スサンネ・ビアは90年代から活躍している監督で、ラース・フォン・トリアーらとドグマ95の「純潔の誓い」を提唱したお仲間でもあります(ドグマ95 | Wikipedia)
ピリピリした人間のリアリズム描写に息を呑む作風で、心系胸騒ぎ系の家族や人、それと社会との関わり、そしてついでに海外の社会との関わりなんかを描いてきました。
全作品は知りませんので観た範囲だけですが、突き刺さるようなリアリズム描写と揺れて定まらない人間の性(さが)のようなものを描きつつですね、特に海外、いわゆる第三世界といいましょうか、ちょっとその、普通の先進国とは違う外国をストーリーに紛れ込ませるという特徴がありました。
「ある愛の風景」のアフガニスタン、「アフター・ウェディング」のインド、「未来を生きる君たちへ」のアフリカのどこかの国、それらがですね、見事にその、変な描き方なのが共通していました。どう変なのか。こう変なんです。
人間ドラマは強烈にリアリティがある作風なのに、第三世界の描き方が類型的表層的お茶目的印象主義的なんですよ。アフガニスタンでとっ捕まって閉じ込められる様も、インドの子供たちの無邪気さも、アフリカのみんなも、リアリティがまるでありません。これね、真面目な人が観たら怒るんじゃないかというくらい「イメージとしての第三世界」なんですね。
これが私どもにはけっこうツボでして、ドメスティックな物語のリアリティと、ほんわかイメージとしての第三世界の描き方のギャップがとても面白くて、そういうスサンネ・ビア作品の個性、好きなんです。いえ、決して茶化してなんかいません。

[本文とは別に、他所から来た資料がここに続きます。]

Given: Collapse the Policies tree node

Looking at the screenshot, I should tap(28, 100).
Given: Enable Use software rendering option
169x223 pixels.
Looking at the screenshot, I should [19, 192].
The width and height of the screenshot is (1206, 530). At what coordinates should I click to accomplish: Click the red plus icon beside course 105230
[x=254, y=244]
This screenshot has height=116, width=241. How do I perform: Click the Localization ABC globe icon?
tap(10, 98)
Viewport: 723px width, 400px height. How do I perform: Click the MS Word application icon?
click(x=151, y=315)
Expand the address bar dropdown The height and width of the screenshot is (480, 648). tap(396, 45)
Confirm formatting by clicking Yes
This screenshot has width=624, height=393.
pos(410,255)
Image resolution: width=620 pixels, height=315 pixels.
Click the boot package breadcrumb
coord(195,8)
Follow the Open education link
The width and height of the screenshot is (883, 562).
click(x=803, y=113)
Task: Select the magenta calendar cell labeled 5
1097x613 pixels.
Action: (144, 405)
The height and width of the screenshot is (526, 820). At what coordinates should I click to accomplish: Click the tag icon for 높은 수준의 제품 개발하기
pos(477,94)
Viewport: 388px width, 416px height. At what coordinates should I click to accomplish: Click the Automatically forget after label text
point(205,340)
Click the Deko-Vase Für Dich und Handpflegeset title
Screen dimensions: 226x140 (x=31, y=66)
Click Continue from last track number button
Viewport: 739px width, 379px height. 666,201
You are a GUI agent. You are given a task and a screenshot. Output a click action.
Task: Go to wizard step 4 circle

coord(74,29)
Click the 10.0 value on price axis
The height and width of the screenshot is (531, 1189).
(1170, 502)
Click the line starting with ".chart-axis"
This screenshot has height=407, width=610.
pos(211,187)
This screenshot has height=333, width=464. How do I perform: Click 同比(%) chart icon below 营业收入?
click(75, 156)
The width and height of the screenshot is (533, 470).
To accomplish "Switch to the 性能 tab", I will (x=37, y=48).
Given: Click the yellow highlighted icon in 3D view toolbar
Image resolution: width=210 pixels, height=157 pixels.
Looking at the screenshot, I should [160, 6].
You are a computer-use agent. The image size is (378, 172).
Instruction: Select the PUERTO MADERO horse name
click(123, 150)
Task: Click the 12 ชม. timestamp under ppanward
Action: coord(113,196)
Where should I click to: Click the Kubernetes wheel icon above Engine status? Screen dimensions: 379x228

前置きが長くなりましたが、そんなわけで我が映画部では「次のスサンネ・ビア作品ではどの国が登場するか」と予想大会にまで発展する有様でした。だからまさか「愛さえあれば」なんていうラブコメを引っさげてくるとは予想もしておりませんでした。完全に裏をかかれました。
「愛さえあれば」は、ピリピリするようなリアリティ描写はまったくなく、ものすごく真っ当な愛のコメディ劇場です。ちょっと驚くほど虚構に徹しています。しかも娯楽系の虚構に完全に乗っています。そんでですね、これ、面白いんです。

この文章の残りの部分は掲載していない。